States also have an important role to play in addressing GBV online. Nation states retain primary responsibility to develop domestic laws that can effectively protect human rights, and states should take much more urgent action to address what appears to be a rapidly growing problem (Jane, 2017; UN Broadband Commission for Digital Development Working Group on Broadband and Gender, 2015). One of the key challenges for states is to ensure that the Internet intermediaries within their jurisdictions work to effectively address GBV online on their networks. This is a difficult task that will require collaborative action across business, government, and the broader community, as well as ongoing reform to telecommunications law and policy. This is also an inherently international issue, but international coordination is constrained because different countries have differing levels of commitment to human rights principles, and some have not ratified major treaties (including China, Russia, and the United States).
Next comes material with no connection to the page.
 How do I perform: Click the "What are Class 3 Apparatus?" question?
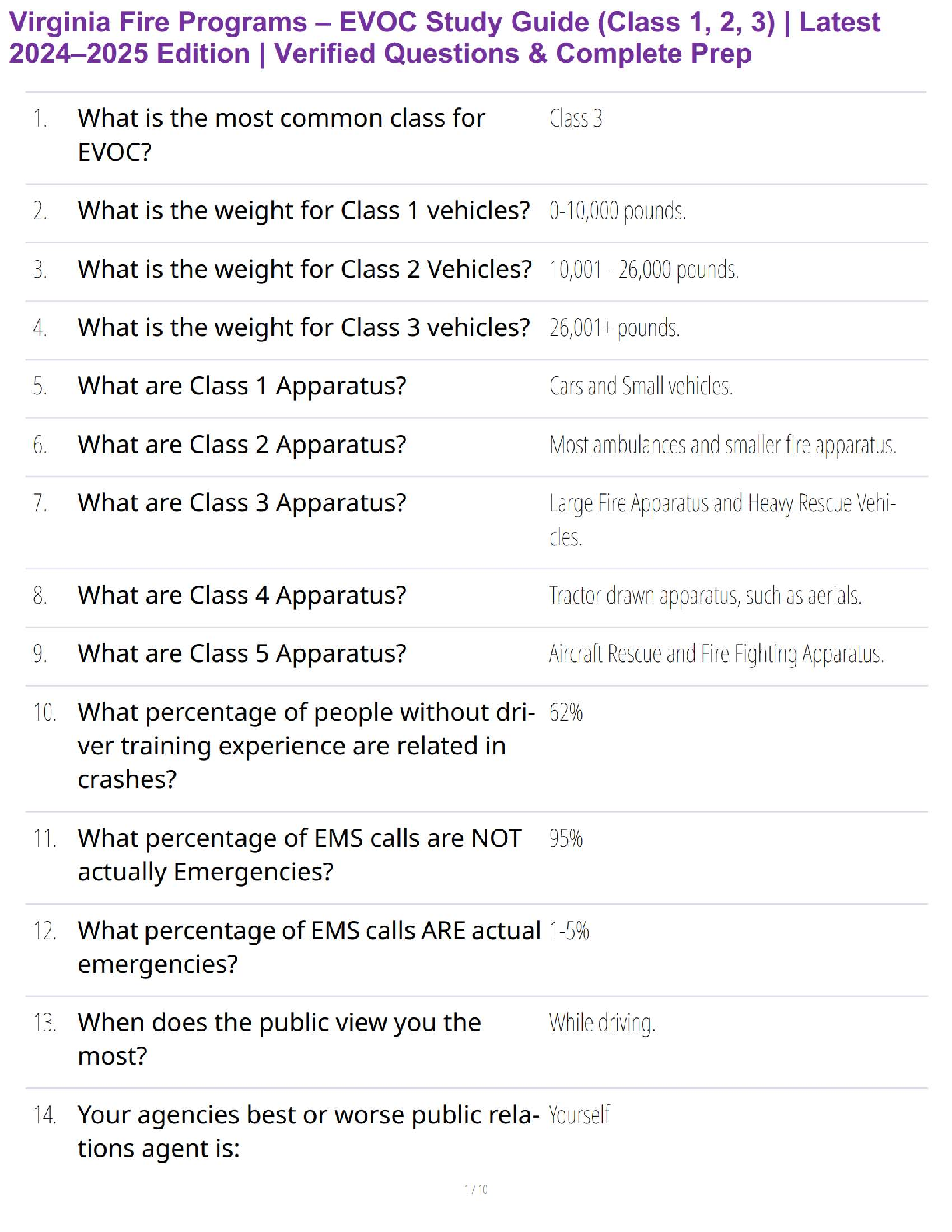242,503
For example, the geographic concentration of these corporations in the United States, which has not ratified key human rights treaties such as the Convention on the Elimination of all Forms of Discrimination Against Women, is an undeniable barrier to using human rights tools to address GBV. Nonetheless, even in an era of institutionalized disregard for human rights, discussion of gender equality and the elimination of GBV online provides an opportunity to discuss normative values around GBV, including in developed countries. We hope that this discourse can increasingly be used to positively influence the ongoing practices of telecommunications companies and digital media platforms.